§ **Your instructions**
Restate the records that follow. Every word must match.

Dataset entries
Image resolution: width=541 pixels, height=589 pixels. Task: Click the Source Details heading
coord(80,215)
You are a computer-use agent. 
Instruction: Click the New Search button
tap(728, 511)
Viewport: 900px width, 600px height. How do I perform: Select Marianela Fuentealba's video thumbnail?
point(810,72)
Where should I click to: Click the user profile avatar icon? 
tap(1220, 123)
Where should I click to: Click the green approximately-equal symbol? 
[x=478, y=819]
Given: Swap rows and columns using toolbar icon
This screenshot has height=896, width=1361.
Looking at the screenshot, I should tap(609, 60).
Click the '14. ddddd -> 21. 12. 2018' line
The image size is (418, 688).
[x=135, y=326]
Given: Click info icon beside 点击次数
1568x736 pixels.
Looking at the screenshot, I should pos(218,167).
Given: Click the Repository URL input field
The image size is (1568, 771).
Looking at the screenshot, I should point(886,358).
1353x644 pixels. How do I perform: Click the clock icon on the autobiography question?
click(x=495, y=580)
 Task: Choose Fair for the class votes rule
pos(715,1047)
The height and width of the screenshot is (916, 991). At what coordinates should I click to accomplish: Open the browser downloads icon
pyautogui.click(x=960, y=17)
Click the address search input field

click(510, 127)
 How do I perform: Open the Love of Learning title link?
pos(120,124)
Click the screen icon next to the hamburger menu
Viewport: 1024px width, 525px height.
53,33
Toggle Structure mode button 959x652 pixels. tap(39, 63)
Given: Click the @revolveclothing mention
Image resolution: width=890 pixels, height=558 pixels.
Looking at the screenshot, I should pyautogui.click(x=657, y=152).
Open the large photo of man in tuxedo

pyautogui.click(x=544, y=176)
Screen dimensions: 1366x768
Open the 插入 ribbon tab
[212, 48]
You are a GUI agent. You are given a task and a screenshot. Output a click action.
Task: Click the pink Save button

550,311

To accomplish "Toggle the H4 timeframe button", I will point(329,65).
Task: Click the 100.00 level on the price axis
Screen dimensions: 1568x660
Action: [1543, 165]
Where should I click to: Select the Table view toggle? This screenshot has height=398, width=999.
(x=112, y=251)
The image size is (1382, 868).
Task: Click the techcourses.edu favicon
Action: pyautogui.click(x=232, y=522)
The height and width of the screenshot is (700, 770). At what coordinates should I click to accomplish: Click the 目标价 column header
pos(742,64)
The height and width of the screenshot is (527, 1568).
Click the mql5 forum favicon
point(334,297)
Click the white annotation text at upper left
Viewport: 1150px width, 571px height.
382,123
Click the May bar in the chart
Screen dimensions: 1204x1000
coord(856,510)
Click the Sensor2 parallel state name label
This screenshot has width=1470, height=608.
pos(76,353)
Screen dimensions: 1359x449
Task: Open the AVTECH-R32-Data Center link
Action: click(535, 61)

§ **Result of the exercise**
Image resolution: width=541 pixels, height=589 pixels. Task: Click the Source Details heading
coord(80,215)
You are a computer-use agent. 
Instruction: Click the New Search button
tap(728, 511)
Viewport: 900px width, 600px height. How do I perform: Select Marianela Fuentealba's video thumbnail?
point(810,72)
Where should I click to: Click the user profile avatar icon? 
tap(1220, 123)
Where should I click to: Click the green approximately-equal symbol? 
[x=478, y=819]
Given: Swap rows and columns using toolbar icon
This screenshot has height=896, width=1361.
Looking at the screenshot, I should tap(609, 60).
Click the '14. ddddd -> 21. 12. 2018' line
The image size is (418, 688).
[x=135, y=326]
Given: Click info icon beside 点击次数
1568x736 pixels.
Looking at the screenshot, I should pos(218,167).
Given: Click the Repository URL input field
The image size is (1568, 771).
Looking at the screenshot, I should point(886,358).
1353x644 pixels. How do I perform: Click the clock icon on the autobiography question?
click(x=495, y=580)
 Task: Choose Fair for the class votes rule
pos(715,1047)
The height and width of the screenshot is (916, 991). At what coordinates should I click to accomplish: Open the browser downloads icon
pyautogui.click(x=960, y=17)
Click the address search input field

click(510, 127)
 How do I perform: Open the Love of Learning title link?
pos(120,124)
Click the screen icon next to the hamburger menu
Viewport: 1024px width, 525px height.
53,33
Toggle Structure mode button 959x652 pixels. tap(39, 63)
Given: Click the @revolveclothing mention
Image resolution: width=890 pixels, height=558 pixels.
Looking at the screenshot, I should pyautogui.click(x=657, y=152).
Open the large photo of man in tuxedo

pyautogui.click(x=544, y=176)
Screen dimensions: 1366x768
Open the 插入 ribbon tab
[212, 48]
You are a GUI agent. You are given a task and a screenshot. Output a click action.
Task: Click the pink Save button

550,311

To accomplish "Toggle the H4 timeframe button", I will point(329,65).
Task: Click the 100.00 level on the price axis
Screen dimensions: 1568x660
Action: [1543, 165]
Where should I click to: Select the Table view toggle? This screenshot has height=398, width=999.
(x=112, y=251)
The image size is (1382, 868).
Task: Click the techcourses.edu favicon
Action: pyautogui.click(x=232, y=522)
The height and width of the screenshot is (700, 770). At what coordinates should I click to accomplish: Click the 目标价 column header
pos(742,64)
The height and width of the screenshot is (527, 1568).
Click the mql5 forum favicon
point(334,297)
Click the white annotation text at upper left
Viewport: 1150px width, 571px height.
382,123
Click the May bar in the chart
Screen dimensions: 1204x1000
coord(856,510)
Click the Sensor2 parallel state name label
This screenshot has width=1470, height=608.
pos(76,353)
Screen dimensions: 1359x449
Task: Open the AVTECH-R32-Data Center link
Action: click(535, 61)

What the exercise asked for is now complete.